**Task description:**
Gather every line from the entries below that contains the word "icon", and copy each one out in full.

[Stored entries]
****

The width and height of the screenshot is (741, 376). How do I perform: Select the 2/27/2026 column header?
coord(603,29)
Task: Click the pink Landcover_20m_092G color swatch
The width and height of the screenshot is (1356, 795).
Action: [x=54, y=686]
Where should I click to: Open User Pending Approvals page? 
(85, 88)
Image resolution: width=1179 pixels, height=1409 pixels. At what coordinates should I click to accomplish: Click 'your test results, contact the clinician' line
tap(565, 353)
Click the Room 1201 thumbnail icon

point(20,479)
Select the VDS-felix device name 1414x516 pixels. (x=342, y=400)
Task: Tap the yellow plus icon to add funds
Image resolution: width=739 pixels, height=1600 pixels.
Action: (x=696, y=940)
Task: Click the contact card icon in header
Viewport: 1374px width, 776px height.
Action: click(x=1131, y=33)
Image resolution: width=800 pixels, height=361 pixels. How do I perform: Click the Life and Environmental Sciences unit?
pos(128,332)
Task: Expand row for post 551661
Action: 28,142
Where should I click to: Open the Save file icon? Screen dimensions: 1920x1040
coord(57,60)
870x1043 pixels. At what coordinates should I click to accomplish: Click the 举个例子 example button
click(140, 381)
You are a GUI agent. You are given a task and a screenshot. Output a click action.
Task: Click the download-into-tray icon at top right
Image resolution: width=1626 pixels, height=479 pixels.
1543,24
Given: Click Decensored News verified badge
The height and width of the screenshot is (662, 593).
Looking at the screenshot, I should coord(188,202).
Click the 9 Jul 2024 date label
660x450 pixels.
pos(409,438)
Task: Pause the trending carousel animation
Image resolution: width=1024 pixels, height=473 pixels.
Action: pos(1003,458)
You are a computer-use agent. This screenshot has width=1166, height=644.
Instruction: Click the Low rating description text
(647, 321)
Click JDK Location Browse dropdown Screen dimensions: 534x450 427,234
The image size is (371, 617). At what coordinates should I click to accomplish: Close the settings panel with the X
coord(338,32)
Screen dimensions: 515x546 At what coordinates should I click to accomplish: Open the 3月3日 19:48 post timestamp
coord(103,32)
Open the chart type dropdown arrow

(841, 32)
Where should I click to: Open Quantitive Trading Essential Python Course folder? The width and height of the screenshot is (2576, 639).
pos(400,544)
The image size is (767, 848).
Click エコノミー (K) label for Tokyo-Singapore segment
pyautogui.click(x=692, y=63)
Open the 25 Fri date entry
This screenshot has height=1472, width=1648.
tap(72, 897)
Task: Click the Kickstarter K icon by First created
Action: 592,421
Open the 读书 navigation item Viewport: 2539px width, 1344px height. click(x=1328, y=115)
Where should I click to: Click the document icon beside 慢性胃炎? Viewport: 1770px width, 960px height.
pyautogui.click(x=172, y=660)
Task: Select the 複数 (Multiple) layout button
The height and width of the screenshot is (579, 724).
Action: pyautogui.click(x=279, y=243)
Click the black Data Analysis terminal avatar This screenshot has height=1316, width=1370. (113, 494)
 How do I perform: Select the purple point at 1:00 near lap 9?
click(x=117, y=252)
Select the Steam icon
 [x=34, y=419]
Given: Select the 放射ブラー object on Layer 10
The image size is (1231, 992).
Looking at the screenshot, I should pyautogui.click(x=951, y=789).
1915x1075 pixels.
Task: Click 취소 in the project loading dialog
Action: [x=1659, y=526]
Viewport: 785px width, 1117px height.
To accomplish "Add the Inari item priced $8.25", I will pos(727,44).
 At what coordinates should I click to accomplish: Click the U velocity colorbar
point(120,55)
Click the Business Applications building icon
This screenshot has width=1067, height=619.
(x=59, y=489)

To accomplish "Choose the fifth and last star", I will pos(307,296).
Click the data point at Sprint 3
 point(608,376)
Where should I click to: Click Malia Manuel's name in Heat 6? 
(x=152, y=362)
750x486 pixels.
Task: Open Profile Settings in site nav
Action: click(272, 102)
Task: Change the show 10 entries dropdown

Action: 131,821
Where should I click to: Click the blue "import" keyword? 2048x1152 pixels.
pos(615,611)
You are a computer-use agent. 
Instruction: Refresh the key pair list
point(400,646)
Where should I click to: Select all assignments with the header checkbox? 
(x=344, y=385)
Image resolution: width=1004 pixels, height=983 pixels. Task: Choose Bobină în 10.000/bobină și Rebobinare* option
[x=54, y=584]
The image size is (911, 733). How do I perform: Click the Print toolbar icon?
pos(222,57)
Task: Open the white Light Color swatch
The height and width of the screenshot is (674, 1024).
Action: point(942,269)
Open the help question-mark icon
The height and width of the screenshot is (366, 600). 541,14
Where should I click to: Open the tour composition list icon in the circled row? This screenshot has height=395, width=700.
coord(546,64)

****

**Result of the task:**
Click the Room 1201 thumbnail icon
Task: Tap the yellow plus icon to add funds
Task: Click the contact card icon in header
Where should I click to: Open the Save file icon? Screen dimensions: 1920x1040
Task: Click the download-into-tray icon at top right
Task: Click the Kickstarter K icon by First created
Where should I click to: Click the document icon beside 慢性胃炎? Viewport: 1770px width, 960px height.
Select the Steam icon
Click the Business Applications building icon
The image size is (911, 733). How do I perform: Click the Print toolbar icon?
Open the help question-mark icon
Where should I click to: Open the tour composition list icon in the circled row? This screenshot has height=395, width=700.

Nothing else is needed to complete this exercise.